Araştırıcı Palavralar: Burada çocuk palavra söylemenin nasıl bir şey olduğunu araştırmakta ve hudutları yoklamaktadır. Çocuğun gelişimi açısından bu tip palavralar olağandır.
Savunma Palavraları: Çocuklarda sık rastlanan bir başka palavra çeşidi ise, yanlış bir davranışın gizlenmesini amaçlayan savunma yalanlarıdır. Çocuk doğru olmayan bir şey yaptığını bildiği ve ortaya çıkarsa yaptırım uygulanacağından korktuğu için palavraya başvurur. Bu cins palavraları sık sık eleştirilen, yaptığı yanılgılar karşısında sert reaksiyonlar alan, yaptırım uygulanan, mükemmelliğe zorlanan çocuklar söyler.
Yüceltilmiş Palavralar: Bu, çocuğun daha çok prestij görmek istediğine işaret etmektedir. Çocuklar vakit zaman hayranlık duydukları ya da çok sevdikleri kişilerin beğenisini kazanmak ya da ilgisini çekmek için de palavraya başvurabilir. Örneğin, öğretmenin beğenisini kazanmak isteyen çocuk yapmadığı bir davranışı yapmış üzere gösterebilir.

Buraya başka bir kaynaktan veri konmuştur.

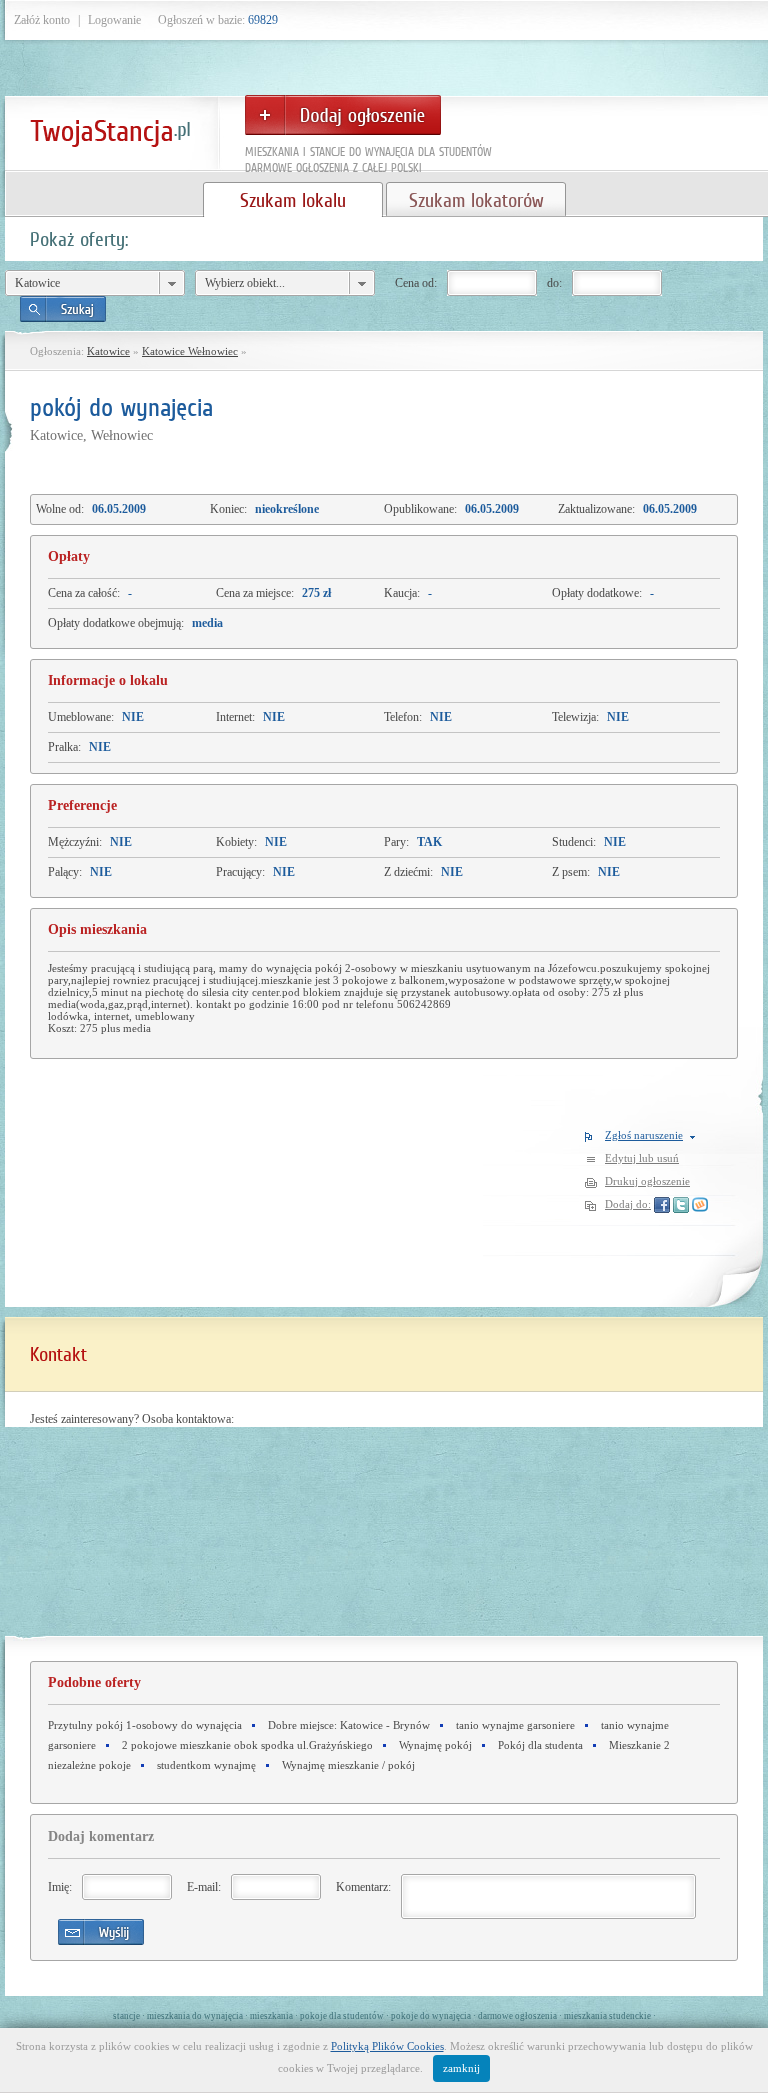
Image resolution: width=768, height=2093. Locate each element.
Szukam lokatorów (476, 200)
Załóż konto (42, 20)
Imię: (60, 1887)
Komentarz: (363, 1887)
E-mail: (204, 1887)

Çocuklara örnek olmalı ve dürüstlüğe kıymet vermeliyiz
Yetişkinler davranışlarıyla çocuklarına örnek olmalıdır. Çocuklar hangi yaşta olurlarsa olsunlar yaşlarına uygun bir lisanla doğruyu söylemek gerekir. Söylenen her palavra hem yetişkinlere olan itimatlarını sarsacaktır hem de bu bahiste onlara olumsuz bir örnek olacaktır. Çocuk yaptığı bir yanılgıyı ya da yanlış davranışı itiraf ettiği vakit göstermiş olduğu dürüstlüğe hürmet duymak ve ona yaptığı kusurdan ötürü yaptırım uygulamamak gerekir. Eğer çocuğa itiraf ettiği bir davranış sebebiyle yaptırım uygulanırsa bir dahaki sefere durumu ailesiyle paylaşmayı tercih etmeyecektir. Bu türlü bir durumda dürüstlüğü için onu takdir etmek, birebir vakitte yaptığı davranışın onaylanmadığını da belirtmek gerekir. Görmezden gelmek bu davranışın sönmesi için uygun bir sistem değildir. Kesinlikle çocuğun söylediği palavra ile ilgili onu yüzleştirmek gerekir.